Rhetorical Context: Competing for the Loyalty of the Masses

G. K. Chesterton wrote “The Fallacy of Success” for the Illustrated London News, the world’s first illustrated weekly news magazine, to which such notable writers as Robert Louis Stevenson, Joseph Conrad, Sir Arthur Conan Doyle, and Agatha Christie made contributions. Chesterton’s audience was diverse and sizable in proportion to the distribution of the newspaper. The topic of “The Fallacy of Success” is a genre of literature that was likewise marketed to the masses and continues to exist under the broad label of “self-help.” Chesterton wrote with the intent of persuading his readers that books about success are worthless and ridiculous; in the essay, he implies that the proliferation of such books has motivated him to take the offensive and write his criticism. Given that Chesterton wrote prolifically for a newspaper that vied for readers’ weekly attention, the essay is intrinsically competitive.
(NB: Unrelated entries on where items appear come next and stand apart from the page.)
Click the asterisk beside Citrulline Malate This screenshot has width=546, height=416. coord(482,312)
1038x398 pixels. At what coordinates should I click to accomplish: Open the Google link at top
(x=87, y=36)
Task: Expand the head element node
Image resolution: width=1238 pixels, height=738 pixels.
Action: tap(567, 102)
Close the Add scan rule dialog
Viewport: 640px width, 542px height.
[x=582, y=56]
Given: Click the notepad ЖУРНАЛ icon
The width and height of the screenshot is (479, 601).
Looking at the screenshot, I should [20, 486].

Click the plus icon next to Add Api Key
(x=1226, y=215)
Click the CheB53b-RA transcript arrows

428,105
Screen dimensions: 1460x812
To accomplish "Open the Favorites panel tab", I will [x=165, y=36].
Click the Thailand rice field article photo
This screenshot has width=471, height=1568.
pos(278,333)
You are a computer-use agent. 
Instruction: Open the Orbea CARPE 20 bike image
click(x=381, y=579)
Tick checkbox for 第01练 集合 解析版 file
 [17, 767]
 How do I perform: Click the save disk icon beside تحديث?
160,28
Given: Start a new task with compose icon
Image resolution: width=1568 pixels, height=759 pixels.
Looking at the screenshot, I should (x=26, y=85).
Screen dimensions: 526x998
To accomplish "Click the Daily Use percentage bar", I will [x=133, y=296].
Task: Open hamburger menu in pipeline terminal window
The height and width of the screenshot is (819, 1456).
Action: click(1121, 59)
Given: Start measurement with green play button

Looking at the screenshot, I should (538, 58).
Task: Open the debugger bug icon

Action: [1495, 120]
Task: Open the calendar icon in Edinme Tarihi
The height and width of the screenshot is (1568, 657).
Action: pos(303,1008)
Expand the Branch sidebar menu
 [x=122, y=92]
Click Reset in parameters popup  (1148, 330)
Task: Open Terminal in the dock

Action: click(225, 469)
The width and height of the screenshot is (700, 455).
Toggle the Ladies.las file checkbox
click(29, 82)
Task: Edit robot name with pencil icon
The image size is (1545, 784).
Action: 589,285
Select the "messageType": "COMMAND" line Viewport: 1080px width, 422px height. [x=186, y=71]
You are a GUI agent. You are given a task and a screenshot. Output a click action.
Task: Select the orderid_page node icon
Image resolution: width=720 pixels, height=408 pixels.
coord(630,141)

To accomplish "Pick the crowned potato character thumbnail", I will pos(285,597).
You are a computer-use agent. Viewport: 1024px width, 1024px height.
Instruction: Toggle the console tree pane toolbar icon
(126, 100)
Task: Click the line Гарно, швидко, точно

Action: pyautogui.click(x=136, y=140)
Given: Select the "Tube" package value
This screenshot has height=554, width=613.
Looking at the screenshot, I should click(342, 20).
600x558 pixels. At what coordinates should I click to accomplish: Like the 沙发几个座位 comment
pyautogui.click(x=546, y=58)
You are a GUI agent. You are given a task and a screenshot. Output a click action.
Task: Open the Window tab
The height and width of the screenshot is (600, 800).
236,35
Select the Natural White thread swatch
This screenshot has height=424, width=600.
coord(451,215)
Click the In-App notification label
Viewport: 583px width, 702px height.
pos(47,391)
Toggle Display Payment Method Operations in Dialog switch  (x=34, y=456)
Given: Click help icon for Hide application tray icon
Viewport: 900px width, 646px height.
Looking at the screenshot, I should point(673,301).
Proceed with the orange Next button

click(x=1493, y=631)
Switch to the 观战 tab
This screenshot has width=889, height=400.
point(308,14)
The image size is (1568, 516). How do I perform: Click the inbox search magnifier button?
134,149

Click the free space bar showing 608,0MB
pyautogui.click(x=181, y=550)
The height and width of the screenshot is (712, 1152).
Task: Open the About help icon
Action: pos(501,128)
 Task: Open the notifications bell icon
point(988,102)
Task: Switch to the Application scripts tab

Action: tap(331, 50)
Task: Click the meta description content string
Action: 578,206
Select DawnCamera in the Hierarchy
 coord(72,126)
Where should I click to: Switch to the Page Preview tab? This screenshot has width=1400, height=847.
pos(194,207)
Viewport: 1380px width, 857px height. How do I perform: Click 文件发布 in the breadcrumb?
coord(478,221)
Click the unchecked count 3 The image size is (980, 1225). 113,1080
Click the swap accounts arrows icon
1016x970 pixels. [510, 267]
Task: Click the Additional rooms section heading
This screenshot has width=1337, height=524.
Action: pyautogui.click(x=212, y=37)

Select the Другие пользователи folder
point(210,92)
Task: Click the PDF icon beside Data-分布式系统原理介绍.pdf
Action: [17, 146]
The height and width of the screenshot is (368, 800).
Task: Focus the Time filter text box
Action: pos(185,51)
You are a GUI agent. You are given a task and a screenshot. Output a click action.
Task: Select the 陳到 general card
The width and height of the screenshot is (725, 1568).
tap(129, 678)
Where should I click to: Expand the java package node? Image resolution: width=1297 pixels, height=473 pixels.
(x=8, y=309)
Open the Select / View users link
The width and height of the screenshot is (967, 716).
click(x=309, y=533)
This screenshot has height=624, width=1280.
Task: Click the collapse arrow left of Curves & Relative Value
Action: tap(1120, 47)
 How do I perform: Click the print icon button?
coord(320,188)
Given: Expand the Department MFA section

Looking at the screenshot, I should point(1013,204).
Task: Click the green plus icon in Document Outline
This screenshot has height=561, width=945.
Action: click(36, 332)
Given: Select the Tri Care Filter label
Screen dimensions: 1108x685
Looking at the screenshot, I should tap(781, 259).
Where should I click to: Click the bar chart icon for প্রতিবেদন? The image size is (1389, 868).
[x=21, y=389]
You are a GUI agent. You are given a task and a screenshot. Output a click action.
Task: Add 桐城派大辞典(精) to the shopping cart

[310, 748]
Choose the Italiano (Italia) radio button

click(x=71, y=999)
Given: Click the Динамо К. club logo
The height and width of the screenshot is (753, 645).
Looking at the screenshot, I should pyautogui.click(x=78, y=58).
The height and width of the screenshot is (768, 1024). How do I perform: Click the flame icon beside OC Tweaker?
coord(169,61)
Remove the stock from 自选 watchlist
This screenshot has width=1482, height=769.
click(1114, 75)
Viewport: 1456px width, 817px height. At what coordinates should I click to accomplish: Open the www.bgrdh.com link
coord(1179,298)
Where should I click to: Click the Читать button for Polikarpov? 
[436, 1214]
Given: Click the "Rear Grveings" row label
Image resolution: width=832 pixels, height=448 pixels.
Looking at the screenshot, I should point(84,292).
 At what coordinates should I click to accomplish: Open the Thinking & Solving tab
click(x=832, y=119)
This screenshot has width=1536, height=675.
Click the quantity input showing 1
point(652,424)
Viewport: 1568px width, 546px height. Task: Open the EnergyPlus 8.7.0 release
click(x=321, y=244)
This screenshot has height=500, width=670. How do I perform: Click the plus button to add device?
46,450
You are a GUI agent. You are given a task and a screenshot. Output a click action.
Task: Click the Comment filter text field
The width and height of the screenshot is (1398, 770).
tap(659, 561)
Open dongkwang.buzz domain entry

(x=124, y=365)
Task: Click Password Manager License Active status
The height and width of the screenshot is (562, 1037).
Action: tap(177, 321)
Readers attracted to new books about success might choose not to read the Illustrated London News—at least not for the reasons that Chesterton hopes to be read. The essays of All Things Considered are not written merely or even mainly to inform, but to benefit readers—to edify would be the religious term, and Chesterton wrote with a Christian framework in mind—and the books about success promise to benefit readers too, though in a different, materialistic sense.